>> begin
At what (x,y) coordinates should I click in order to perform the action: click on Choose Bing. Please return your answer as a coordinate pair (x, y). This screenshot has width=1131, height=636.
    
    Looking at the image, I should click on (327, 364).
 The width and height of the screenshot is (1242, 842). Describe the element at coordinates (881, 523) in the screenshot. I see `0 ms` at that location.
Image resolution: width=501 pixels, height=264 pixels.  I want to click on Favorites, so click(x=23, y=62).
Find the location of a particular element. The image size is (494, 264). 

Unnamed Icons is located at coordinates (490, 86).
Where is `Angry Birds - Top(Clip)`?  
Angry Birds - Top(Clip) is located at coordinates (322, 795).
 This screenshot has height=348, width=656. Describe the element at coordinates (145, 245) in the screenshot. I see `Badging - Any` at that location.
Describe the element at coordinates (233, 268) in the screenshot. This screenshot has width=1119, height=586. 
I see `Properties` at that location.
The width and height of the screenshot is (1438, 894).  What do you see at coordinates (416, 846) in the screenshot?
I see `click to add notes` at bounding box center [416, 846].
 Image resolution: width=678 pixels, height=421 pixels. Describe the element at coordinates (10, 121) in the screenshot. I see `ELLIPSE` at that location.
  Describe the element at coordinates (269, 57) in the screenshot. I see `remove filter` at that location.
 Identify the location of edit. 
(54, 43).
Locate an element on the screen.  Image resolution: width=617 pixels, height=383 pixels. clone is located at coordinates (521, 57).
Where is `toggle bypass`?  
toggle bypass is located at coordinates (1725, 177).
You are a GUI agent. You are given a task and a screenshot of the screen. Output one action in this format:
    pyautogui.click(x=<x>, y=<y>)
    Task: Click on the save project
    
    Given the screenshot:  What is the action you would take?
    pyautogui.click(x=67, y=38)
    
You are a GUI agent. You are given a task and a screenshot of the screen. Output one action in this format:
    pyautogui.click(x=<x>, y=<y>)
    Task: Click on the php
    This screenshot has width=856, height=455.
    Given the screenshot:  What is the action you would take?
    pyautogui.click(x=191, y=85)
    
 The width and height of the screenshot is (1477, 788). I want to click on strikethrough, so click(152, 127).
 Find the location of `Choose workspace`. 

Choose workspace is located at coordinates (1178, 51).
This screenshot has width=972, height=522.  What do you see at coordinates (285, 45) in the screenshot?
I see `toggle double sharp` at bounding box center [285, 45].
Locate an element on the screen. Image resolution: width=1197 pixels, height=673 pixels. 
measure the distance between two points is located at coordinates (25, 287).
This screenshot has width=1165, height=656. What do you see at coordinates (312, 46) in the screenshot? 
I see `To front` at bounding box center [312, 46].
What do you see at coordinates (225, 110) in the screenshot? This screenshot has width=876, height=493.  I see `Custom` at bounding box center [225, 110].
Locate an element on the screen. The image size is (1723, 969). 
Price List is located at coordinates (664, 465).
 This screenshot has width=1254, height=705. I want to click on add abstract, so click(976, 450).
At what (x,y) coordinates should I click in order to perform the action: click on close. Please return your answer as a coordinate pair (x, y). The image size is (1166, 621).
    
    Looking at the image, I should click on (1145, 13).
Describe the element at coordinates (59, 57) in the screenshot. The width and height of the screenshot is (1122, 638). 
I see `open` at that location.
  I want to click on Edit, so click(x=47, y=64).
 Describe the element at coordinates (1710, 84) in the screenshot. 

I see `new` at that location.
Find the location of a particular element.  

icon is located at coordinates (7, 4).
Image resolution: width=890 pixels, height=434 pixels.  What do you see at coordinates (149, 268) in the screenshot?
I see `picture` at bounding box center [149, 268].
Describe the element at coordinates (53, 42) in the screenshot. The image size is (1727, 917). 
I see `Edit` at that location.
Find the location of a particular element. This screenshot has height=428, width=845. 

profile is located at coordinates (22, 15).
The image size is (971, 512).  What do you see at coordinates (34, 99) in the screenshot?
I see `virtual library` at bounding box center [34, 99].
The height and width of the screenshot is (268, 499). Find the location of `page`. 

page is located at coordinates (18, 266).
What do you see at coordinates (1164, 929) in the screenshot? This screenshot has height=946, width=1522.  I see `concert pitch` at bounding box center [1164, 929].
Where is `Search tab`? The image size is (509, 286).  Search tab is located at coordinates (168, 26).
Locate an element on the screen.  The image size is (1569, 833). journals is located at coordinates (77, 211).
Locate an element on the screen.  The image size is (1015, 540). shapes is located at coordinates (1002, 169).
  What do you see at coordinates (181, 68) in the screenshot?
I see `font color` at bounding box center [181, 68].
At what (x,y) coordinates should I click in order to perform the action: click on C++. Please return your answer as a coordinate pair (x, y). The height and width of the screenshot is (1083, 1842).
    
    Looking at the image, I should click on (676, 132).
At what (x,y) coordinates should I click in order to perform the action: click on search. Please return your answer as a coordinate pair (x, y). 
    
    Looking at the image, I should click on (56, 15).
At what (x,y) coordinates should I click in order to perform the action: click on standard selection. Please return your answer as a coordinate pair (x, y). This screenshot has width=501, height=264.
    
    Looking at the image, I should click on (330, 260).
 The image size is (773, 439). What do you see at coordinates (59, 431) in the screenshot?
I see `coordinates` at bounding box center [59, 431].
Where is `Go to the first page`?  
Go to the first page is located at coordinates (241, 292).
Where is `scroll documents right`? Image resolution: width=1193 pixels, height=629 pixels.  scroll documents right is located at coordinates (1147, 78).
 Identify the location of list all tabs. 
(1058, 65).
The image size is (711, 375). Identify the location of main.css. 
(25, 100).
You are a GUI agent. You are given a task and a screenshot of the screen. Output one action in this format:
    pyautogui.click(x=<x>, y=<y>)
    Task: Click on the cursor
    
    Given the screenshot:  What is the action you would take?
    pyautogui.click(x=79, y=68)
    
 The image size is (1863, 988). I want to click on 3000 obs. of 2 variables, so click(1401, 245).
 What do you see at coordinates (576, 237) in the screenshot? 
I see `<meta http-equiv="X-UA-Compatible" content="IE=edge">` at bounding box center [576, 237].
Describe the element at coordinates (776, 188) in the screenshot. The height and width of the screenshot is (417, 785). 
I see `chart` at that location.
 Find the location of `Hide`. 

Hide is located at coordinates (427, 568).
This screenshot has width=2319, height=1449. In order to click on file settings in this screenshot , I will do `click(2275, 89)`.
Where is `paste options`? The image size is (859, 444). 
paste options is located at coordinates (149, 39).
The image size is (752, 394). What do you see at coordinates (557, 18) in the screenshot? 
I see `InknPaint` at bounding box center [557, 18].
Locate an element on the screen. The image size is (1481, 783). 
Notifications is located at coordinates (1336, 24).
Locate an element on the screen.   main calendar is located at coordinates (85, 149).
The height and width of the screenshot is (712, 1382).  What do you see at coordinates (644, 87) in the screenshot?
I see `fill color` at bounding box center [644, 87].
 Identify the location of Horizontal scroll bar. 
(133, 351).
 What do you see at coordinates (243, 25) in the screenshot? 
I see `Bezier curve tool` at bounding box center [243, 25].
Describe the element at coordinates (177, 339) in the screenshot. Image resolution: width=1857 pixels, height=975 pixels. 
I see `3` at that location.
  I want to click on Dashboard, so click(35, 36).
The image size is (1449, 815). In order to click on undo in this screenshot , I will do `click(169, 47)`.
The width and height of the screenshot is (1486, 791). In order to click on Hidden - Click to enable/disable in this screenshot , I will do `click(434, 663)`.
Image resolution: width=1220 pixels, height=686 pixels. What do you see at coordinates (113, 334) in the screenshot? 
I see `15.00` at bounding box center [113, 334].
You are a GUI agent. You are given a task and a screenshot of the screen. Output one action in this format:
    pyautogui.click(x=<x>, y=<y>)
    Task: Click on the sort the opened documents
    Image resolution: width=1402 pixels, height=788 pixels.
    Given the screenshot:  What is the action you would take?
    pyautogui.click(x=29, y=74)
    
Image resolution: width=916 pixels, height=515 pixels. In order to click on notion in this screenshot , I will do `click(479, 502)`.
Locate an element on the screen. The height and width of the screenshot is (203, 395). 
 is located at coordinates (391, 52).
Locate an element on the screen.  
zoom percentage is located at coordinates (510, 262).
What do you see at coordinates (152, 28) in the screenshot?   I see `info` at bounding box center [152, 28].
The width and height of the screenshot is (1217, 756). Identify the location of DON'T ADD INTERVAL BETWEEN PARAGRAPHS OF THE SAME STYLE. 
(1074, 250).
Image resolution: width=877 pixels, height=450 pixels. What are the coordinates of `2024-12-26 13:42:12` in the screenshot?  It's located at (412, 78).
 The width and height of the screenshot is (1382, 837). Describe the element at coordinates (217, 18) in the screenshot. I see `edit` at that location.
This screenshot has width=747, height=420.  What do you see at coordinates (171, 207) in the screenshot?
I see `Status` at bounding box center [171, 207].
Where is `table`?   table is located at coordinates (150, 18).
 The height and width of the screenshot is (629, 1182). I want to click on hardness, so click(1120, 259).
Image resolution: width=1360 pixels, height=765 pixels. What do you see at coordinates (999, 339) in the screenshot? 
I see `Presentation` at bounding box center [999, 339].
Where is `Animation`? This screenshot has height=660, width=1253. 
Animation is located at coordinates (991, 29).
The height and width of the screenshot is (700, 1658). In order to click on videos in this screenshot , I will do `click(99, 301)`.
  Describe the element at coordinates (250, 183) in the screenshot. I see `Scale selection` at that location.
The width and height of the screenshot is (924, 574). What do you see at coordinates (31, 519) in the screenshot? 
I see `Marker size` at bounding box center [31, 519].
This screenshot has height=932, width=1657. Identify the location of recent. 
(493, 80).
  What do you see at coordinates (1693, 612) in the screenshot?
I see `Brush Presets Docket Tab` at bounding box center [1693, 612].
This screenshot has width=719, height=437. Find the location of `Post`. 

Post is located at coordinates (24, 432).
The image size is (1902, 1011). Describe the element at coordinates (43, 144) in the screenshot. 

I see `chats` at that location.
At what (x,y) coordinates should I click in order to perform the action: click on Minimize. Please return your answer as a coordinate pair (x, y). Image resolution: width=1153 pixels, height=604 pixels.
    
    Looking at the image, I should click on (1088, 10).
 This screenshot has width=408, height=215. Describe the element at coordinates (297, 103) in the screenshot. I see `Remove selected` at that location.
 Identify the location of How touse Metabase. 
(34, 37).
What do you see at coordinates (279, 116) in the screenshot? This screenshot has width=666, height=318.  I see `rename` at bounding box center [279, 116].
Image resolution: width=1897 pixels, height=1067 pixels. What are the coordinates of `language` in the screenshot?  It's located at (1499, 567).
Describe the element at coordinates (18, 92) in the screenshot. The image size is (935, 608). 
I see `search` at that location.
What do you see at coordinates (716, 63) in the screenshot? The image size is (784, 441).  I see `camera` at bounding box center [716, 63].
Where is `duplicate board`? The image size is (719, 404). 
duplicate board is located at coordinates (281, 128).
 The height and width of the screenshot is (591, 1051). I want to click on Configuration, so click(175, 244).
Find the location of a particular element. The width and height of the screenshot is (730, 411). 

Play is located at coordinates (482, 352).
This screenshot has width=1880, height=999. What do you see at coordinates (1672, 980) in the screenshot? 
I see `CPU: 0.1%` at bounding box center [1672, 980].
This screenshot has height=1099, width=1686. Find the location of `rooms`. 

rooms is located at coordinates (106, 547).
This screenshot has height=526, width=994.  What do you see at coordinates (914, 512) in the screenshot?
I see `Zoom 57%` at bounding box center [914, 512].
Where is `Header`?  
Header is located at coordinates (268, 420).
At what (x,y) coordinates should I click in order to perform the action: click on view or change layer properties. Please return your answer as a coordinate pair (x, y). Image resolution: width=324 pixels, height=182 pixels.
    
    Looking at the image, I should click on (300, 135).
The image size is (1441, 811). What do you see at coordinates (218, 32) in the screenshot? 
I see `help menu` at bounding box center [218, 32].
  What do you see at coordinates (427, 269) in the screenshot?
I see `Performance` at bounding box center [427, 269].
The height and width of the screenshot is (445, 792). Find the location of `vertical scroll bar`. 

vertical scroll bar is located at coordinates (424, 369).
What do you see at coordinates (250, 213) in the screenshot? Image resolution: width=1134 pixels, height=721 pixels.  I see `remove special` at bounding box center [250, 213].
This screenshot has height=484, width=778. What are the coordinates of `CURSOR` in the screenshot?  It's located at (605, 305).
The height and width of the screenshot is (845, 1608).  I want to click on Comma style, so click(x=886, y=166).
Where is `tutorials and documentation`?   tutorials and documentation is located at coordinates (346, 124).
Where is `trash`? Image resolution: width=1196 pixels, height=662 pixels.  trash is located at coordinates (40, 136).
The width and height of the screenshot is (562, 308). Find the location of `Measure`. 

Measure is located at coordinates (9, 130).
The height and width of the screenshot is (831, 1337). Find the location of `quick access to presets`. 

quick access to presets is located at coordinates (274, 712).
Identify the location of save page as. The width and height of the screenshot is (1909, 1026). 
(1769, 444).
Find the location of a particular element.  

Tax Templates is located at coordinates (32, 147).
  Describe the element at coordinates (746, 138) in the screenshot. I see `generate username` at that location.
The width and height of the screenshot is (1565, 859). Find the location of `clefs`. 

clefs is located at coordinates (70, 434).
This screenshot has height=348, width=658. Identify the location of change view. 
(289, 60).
>> end
THE EXERCISE: Copy out verbatim the entries from the line containing "This screenshot has width=972, height=522." through the line containing "This screenshot has width=1254, height=705.", including both of those lines.

TASK ANSWER:
This screenshot has width=972, height=522.  What do you see at coordinates (285, 45) in the screenshot?
I see `toggle double sharp` at bounding box center [285, 45].
Locate an element on the screen. Image resolution: width=1197 pixels, height=673 pixels. 
measure the distance between two points is located at coordinates (25, 287).
This screenshot has width=1165, height=656. What do you see at coordinates (312, 46) in the screenshot? 
I see `To front` at bounding box center [312, 46].
What do you see at coordinates (225, 110) in the screenshot? This screenshot has width=876, height=493.  I see `Custom` at bounding box center [225, 110].
Locate an element on the screen. The image size is (1723, 969). 
Price List is located at coordinates (664, 465).
 This screenshot has width=1254, height=705. I want to click on add abstract, so click(976, 450).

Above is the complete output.